Mucking things further are wildly uneven performances. Hartnett is too much a blank-faced lightweight to generate much interest. Eckhart fares marginally better, but he looks positively Shakespearean next to Johansson, whose cleavage does most of her acting.

Still, De Palma is incapable of making a movie that isn't visually arresting, and he has a terrific collaborator in cinematographer Vilmos Zsigmond. The Black Dahlia is awash in period detail (with Bulgaria substituting for most of Forties-era L.A.) and the camera sweeps and soars with elegance, especially in a bravura one-take crane shot that sets the Elizabeth Short case in motion. And there is the requisite set piece involving murder on a staircase, a nifty bit of choreography that shows De Palma at the top of his game. The director also revisits some venerable themes of his -- voyeurism, pornography and the like -- but here they feel stranded, like jigsaw pieces to a puzzle that was forgotten long ago.
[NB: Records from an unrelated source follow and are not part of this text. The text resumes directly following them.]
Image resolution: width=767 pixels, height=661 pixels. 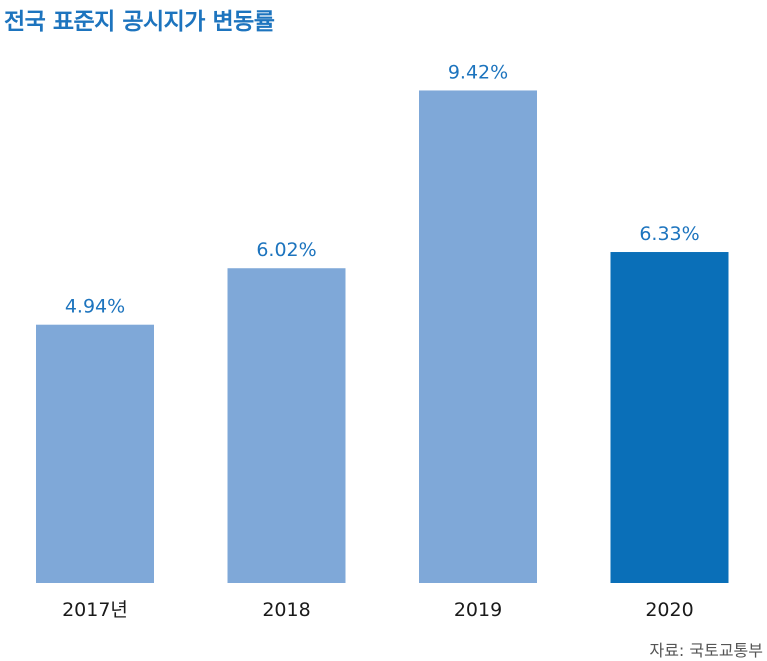 I want to click on data-label-1: 4.94%, so click(x=95, y=307).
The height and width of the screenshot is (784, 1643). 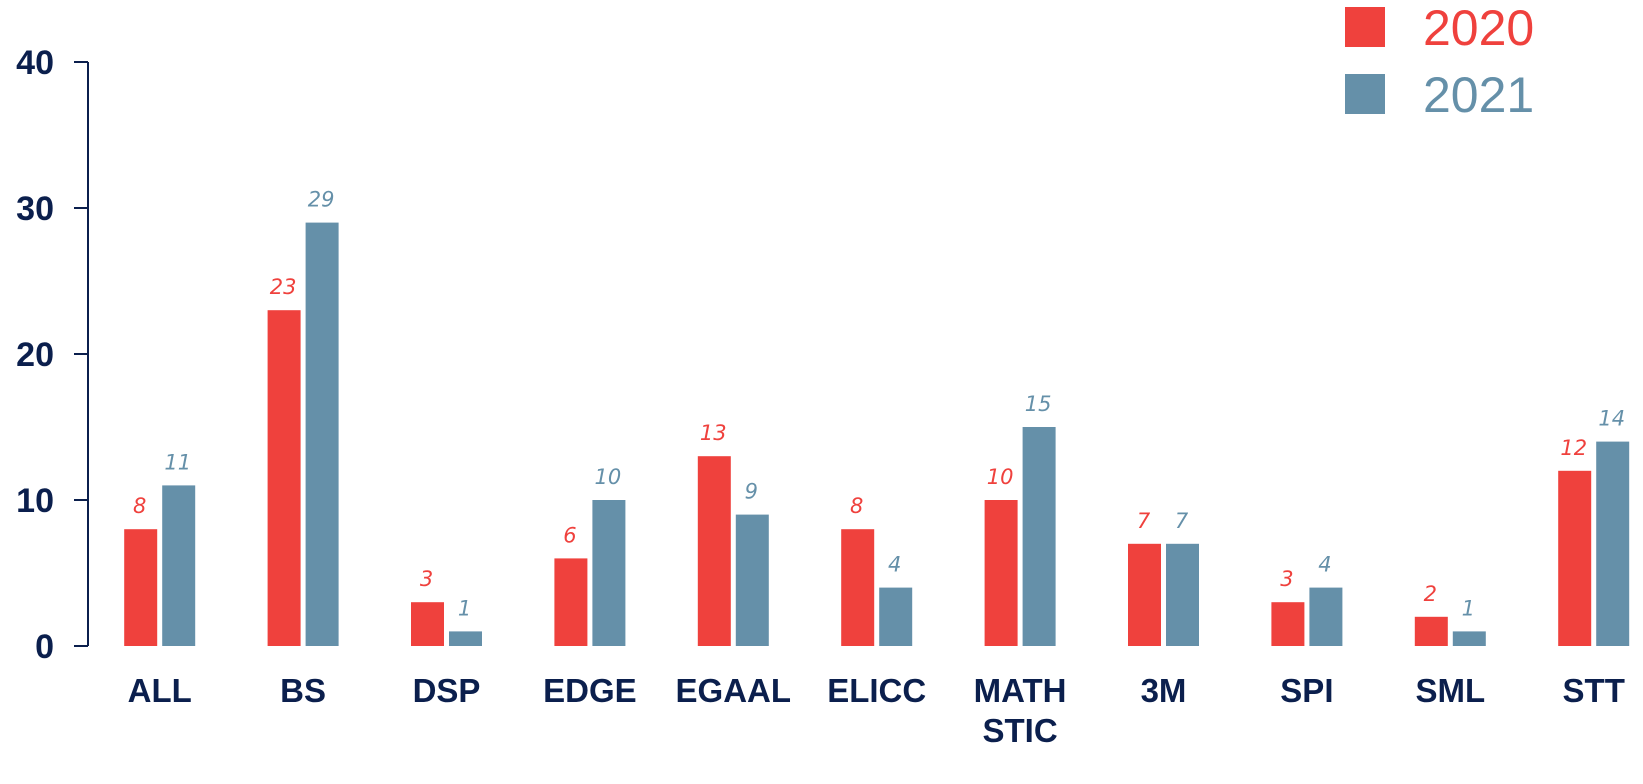 What do you see at coordinates (1450, 690) in the screenshot?
I see `x-tick-label: SML` at bounding box center [1450, 690].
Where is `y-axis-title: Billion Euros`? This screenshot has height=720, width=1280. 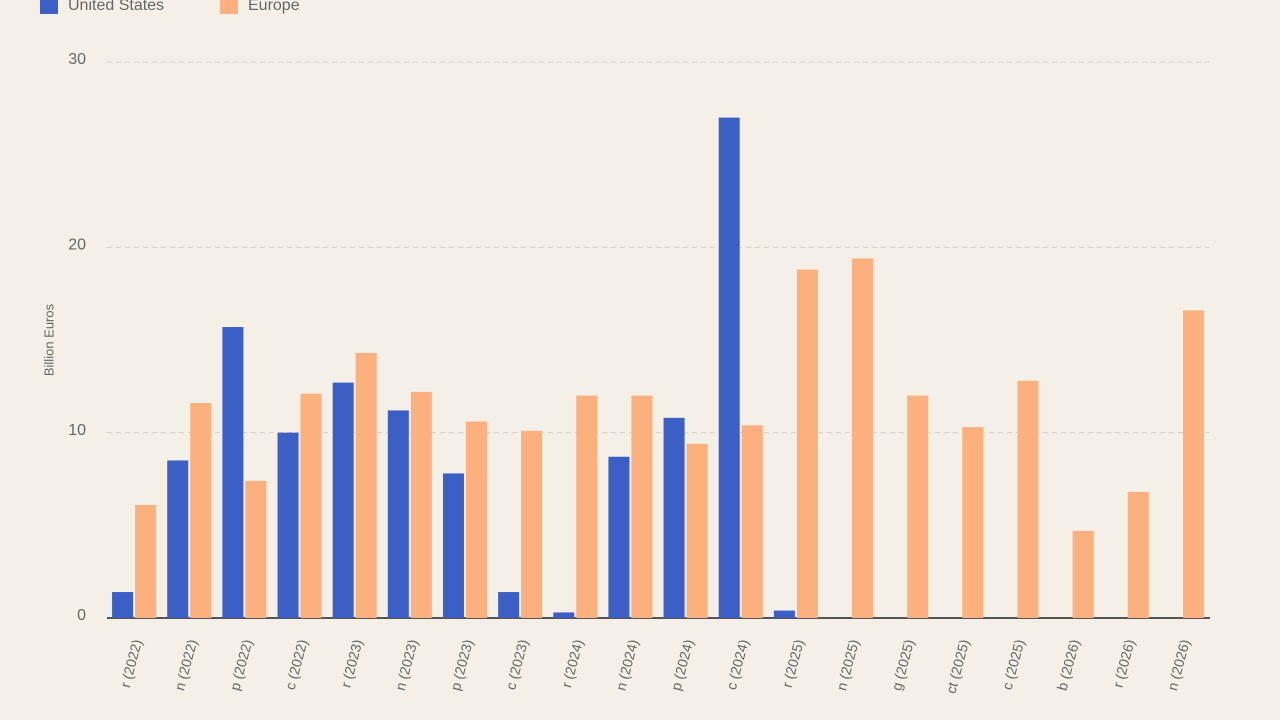 y-axis-title: Billion Euros is located at coordinates (48, 340).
It's a shame. You sense what The Black Dahlia could have been in scenes where Bucky watches old audition reels featuring a sad and pathetic Elizabeth Short (a mesmerizing Mia Kirshner, with De Palma himself supplying the voice of the offscreen moviemaker). The images of the ghost woman are macabre and brim with spooky possibility. But then The Black Dahlia switches back to its absurdly complex story, and we return to a movie with more mysteries than clues.

The DVD

The Video:

Vilmos Zsigmond's atmospheric cinematography is beautifully presented in anamorphic widescreen 2.35:1. Clean and sharp, the picture quality is top-notch, devoid of glitches such as edge enhancement, noise or combing.

The Audio:

Like the image quality, the Dolby Digital 5.1 audio track is outstanding -- rich, dramatic and making creative use of immersive sound. I've got no complaints. French audio is available in 5.1 and Spanish is in Dolby 2.0.

Subtitles are available in English, Spanish and French.

Extras:

Three solid featurettes by Laurent Bouzereau comprise the bonus material.

The 11-minute, six-second Reality and Fiction: The Story of the Black Dahlia details Elizabeth Short's infamous murder in 1947 and its subsequent reverberations throughout popular culture. Specifically, the piece explains why L.A. native James Ellroy, whose mother was slain in 1958 under mysterious circumstances, grew obsessed with the Short case. He says that Short began to merge in his mind with the loss of his mother "to explicate all the emotion that I never felt on the occasion of my mother's death."

The Case File (20:25) is a comprehensive making-of documentary featuring interviews with Ellroy, De Palma, Hartnett, Eckhart, Johansson, Swank, Kirshner, producer Rudy Cohen, producer Moshe Diament, writer Josh Friedman and more.

Finally, The De Palma Touch (Presented by Volkswagen) provides more insight into the creation of The Black Dahlia. While it purports to focus on De Palma, the featurette gives nearly equal time -- and justifiably so -- to Zsigmond and set designer Dante Ferretti. The featurette is 16 minutes, 53 seconds.

Final Thoughts:

With a pedigree like Brian De Palma and James Ellroy, The Black Dahlia should've been a contender. No such luck. Despite the sumptuous visual feast we have come to expect from De Palma, a Byzantine screenplay with no end in sight makes this more L.A. Convoluted than L.A. Confidential.